= WHAT YOU WILL DO =
Copy the listing starting at the line that contains "1458x924 pixels. How" and ending at the line that contains "(x=201, y=283)", swapping every "icon" for "button" and changing nothing else.

= SUPPLIED MATERIAL =
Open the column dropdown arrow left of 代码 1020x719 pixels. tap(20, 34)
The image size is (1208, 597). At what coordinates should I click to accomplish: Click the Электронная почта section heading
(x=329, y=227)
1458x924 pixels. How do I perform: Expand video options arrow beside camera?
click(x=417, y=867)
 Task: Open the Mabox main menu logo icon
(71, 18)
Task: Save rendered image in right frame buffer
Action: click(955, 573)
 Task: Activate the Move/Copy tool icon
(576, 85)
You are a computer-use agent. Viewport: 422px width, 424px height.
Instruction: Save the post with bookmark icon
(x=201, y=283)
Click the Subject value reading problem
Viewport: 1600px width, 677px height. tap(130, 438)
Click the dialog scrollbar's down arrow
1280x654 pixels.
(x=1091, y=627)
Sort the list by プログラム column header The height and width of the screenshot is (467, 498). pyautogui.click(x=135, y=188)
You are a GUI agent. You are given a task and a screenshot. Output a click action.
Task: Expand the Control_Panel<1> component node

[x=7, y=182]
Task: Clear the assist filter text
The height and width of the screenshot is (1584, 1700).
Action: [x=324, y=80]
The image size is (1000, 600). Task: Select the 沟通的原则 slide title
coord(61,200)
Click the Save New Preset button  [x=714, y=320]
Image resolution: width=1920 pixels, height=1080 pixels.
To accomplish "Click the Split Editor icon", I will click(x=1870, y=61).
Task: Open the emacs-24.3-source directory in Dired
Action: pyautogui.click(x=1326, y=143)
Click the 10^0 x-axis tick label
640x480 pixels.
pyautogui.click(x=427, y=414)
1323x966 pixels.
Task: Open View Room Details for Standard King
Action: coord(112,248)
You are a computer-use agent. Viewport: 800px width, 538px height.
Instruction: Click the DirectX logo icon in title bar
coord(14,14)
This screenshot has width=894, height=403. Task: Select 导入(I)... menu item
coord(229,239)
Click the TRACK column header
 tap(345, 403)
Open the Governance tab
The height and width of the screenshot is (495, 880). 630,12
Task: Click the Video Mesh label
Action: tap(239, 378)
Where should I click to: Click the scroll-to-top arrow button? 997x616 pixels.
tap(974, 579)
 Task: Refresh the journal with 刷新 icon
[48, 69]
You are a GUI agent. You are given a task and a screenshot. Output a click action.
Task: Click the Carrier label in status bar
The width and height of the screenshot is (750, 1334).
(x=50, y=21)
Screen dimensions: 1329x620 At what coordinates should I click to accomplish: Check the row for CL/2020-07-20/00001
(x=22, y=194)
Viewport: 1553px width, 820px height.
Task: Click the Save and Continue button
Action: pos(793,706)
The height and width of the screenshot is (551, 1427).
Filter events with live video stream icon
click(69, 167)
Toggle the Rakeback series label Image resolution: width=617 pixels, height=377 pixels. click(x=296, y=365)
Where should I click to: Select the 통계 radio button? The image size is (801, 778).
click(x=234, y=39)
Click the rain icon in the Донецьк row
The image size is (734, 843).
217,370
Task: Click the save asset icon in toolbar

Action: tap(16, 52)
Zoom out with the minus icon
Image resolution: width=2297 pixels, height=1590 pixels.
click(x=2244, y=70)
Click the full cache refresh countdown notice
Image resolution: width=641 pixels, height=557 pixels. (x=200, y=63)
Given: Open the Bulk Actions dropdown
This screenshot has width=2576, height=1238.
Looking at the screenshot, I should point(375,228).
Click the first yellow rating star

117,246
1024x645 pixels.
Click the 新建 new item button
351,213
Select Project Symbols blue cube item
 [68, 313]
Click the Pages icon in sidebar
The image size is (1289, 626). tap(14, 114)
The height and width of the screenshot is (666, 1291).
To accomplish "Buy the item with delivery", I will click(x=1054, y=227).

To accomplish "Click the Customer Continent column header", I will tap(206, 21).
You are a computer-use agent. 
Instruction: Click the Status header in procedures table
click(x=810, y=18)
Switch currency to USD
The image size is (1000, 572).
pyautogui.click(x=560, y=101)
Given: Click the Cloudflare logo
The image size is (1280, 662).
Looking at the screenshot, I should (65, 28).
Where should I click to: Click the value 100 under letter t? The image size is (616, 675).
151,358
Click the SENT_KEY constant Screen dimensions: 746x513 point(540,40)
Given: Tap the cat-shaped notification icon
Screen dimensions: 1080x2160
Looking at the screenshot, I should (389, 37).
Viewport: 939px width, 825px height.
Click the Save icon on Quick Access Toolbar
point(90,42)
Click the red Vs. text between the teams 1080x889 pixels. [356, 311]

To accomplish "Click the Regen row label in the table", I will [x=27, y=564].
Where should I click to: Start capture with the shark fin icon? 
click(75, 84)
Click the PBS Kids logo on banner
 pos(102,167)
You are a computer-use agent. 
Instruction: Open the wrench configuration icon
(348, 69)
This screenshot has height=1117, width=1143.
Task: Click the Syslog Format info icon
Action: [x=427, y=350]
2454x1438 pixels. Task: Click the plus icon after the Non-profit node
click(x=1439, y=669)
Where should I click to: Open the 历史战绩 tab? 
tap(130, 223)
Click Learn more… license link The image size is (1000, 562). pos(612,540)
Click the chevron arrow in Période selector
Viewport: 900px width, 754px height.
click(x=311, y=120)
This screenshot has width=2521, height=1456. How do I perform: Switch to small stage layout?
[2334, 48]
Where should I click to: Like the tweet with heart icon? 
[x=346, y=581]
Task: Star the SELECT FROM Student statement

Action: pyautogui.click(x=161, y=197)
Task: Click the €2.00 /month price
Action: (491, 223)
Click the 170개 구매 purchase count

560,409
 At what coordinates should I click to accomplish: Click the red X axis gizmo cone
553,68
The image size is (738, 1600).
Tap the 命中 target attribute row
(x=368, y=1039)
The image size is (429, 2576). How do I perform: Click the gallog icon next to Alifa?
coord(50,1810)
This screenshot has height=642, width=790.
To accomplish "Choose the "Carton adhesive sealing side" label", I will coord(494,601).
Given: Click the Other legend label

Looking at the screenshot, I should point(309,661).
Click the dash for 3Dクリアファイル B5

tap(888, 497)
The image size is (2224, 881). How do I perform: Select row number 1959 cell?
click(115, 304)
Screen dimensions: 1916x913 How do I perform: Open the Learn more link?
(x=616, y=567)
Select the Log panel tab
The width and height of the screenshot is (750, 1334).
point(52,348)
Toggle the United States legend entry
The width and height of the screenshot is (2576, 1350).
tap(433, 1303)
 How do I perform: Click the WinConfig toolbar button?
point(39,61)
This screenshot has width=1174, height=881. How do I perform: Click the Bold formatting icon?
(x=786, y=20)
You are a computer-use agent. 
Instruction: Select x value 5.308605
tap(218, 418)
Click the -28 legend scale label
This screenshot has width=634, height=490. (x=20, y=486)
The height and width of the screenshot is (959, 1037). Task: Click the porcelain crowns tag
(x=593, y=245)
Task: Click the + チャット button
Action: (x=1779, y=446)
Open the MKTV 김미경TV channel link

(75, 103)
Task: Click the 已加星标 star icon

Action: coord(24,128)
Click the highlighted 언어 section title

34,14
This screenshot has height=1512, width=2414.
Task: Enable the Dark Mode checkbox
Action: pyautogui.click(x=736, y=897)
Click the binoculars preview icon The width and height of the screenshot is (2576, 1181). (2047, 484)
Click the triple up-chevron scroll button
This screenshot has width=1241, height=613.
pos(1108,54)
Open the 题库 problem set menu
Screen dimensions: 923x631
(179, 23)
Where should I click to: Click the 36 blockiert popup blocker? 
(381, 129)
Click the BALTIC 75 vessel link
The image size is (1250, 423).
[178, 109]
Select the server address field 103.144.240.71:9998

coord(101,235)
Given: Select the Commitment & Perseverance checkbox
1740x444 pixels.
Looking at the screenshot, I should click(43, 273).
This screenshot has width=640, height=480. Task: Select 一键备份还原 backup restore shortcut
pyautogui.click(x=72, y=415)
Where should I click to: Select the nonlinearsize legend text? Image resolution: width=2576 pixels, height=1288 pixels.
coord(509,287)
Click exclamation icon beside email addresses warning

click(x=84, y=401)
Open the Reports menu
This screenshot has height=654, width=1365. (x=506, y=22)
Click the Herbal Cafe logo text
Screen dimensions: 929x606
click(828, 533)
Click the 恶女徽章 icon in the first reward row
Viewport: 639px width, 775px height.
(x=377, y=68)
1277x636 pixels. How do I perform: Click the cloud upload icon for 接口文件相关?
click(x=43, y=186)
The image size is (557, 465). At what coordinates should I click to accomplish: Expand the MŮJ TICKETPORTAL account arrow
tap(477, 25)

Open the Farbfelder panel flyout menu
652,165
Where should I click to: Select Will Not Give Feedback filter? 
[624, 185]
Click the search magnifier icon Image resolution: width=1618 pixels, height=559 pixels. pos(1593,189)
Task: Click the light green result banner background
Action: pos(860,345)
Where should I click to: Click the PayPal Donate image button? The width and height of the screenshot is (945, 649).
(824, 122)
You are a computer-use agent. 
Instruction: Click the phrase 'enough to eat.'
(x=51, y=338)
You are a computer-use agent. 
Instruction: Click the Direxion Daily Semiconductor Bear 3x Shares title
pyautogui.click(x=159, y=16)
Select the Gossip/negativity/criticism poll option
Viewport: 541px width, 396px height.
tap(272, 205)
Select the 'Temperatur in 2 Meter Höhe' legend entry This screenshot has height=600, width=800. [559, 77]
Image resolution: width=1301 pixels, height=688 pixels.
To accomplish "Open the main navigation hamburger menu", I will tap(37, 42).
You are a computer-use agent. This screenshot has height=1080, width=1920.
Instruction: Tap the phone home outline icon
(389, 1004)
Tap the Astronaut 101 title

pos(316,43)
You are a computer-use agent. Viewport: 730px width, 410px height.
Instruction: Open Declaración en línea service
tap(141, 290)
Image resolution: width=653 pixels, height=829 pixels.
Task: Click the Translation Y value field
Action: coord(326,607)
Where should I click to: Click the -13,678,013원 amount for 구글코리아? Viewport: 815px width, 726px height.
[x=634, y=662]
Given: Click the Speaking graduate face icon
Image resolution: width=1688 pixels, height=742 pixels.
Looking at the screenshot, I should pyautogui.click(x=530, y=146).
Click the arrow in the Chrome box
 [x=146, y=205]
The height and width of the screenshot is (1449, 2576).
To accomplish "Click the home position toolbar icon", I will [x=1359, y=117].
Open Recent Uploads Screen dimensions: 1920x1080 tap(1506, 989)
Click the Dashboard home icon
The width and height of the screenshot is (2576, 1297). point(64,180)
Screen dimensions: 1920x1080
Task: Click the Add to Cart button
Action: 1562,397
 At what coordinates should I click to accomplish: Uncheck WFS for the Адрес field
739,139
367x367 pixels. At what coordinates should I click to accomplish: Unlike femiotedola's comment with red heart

= RESULT OF THE TASK =
1458x924 pixels. How do I perform: Expand video options arrow beside camera?
click(x=417, y=867)
 Task: Open the Mabox main menu logo button
(71, 18)
Task: Save rendered image in right frame buffer
Action: click(955, 573)
 Task: Activate the Move/Copy tool button
(576, 85)
You are a computer-use agent. Viewport: 422px width, 424px height.
Instruction: Save the post with bookmark button
(x=201, y=283)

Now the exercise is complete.